-- Data provided follows --

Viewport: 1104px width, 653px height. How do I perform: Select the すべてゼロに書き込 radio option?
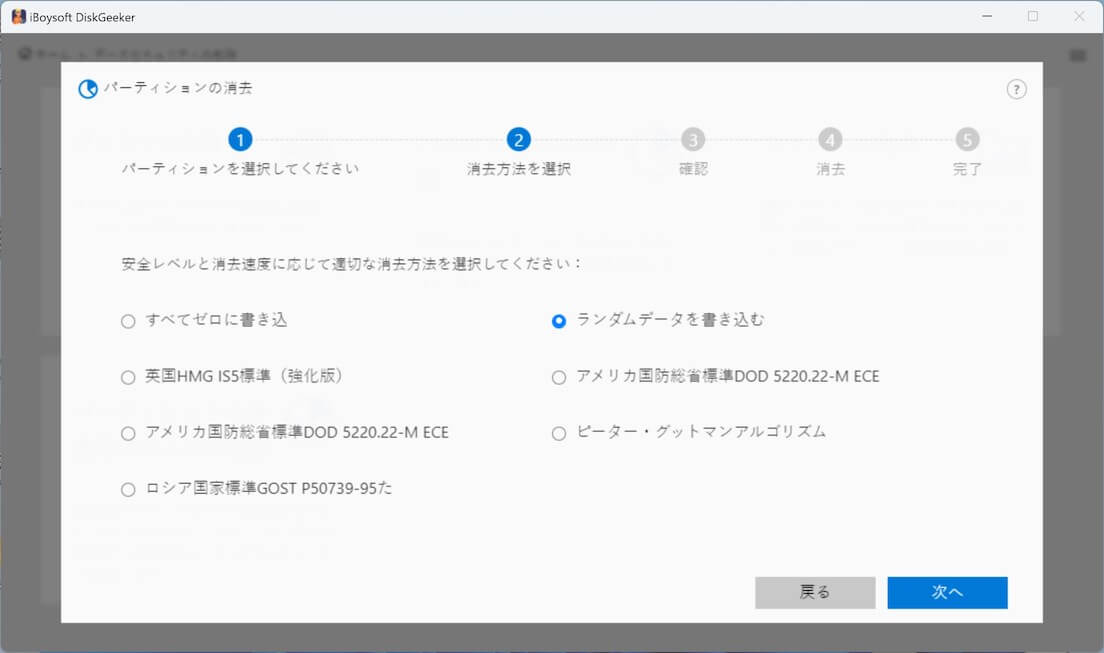128,321
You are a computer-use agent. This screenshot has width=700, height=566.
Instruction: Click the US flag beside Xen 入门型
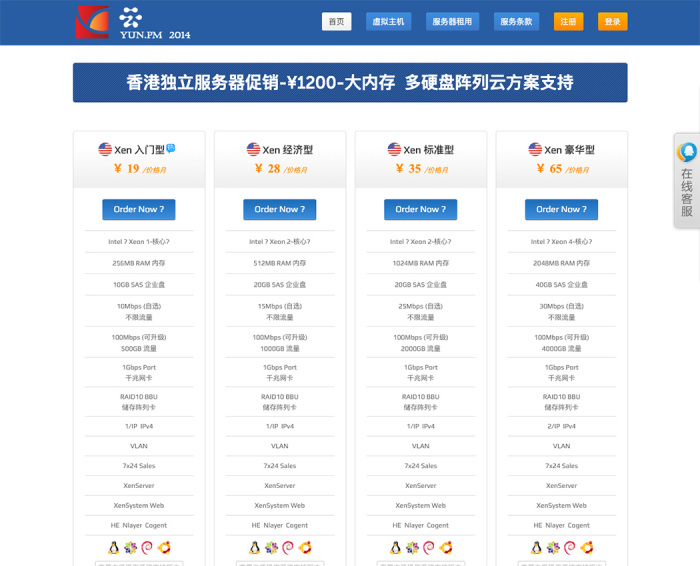[105, 149]
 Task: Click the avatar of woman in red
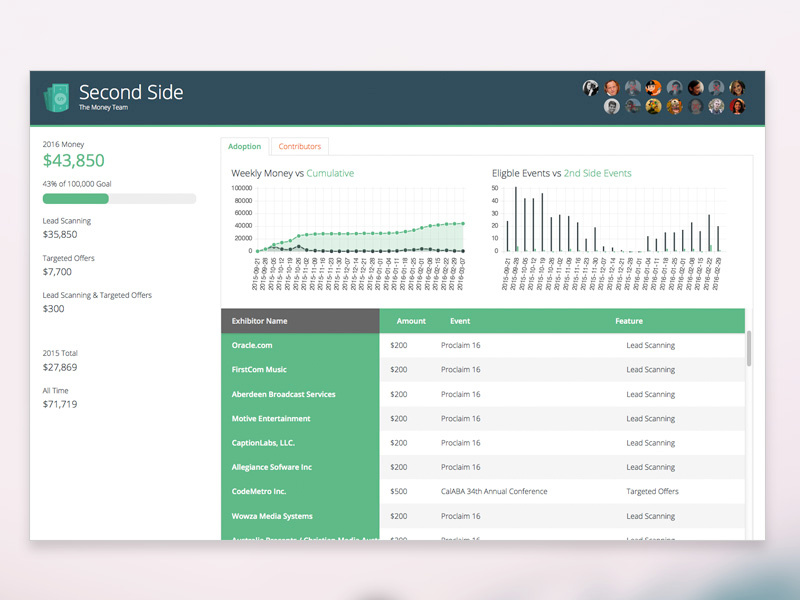[737, 106]
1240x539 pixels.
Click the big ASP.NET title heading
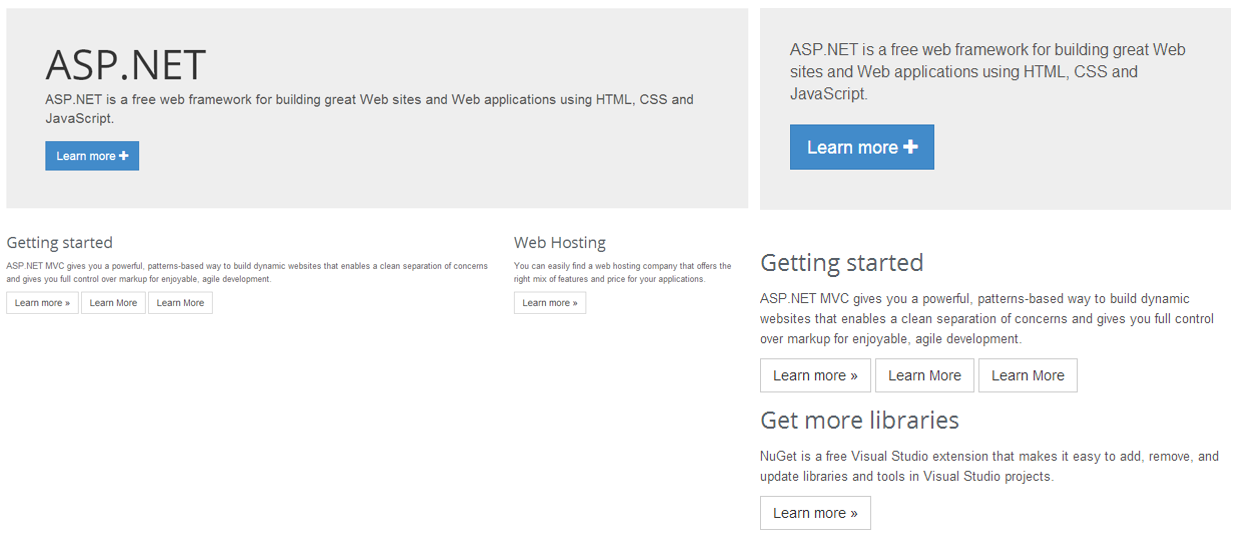point(125,65)
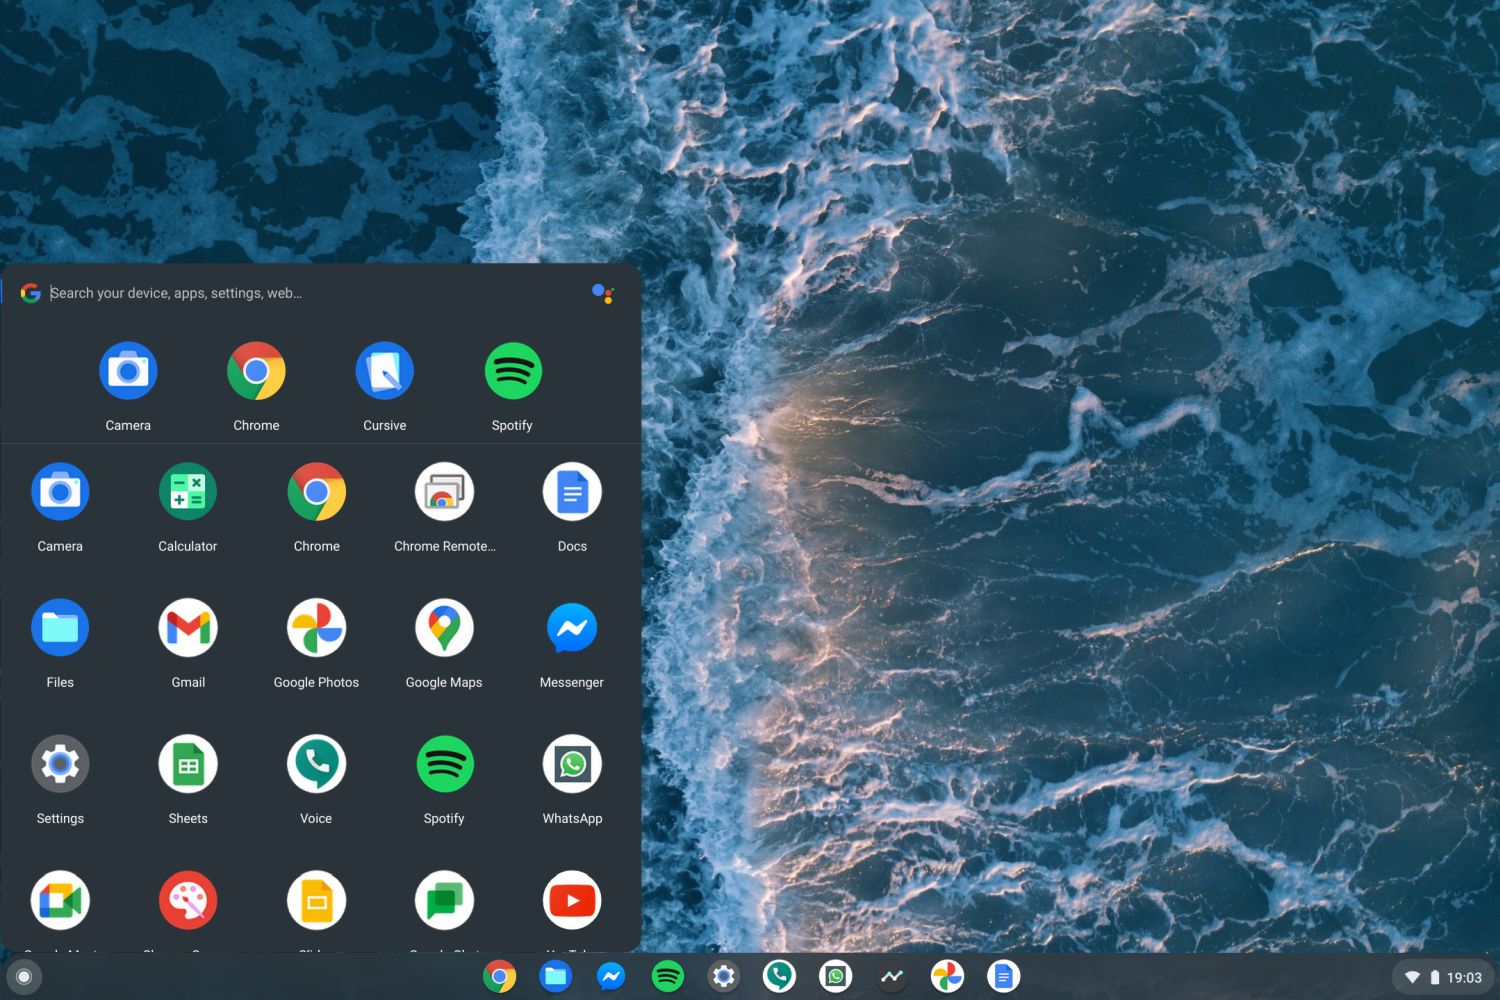
Task: Open Gmail from the app grid
Action: coord(188,628)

-- Data provided concluded --

*Task item*. Type the records out again in full, exactly, with each picture omitted.

*Solution to the exercise*.
Viewport: 1104px width, 653px height. How do I perform: Select the すべてゼロに書き込 radio option?
128,321
You are a computer-use agent. This screenshot has width=700, height=566.
Instruction: Click the US flag beside Xen 入门型
[105, 149]
 Task: Click the avatar of woman in red
[737, 106]
1240x539 pixels.
Click the big ASP.NET title heading
point(125,65)
Task: Open Gmail from the app grid
Action: coord(188,628)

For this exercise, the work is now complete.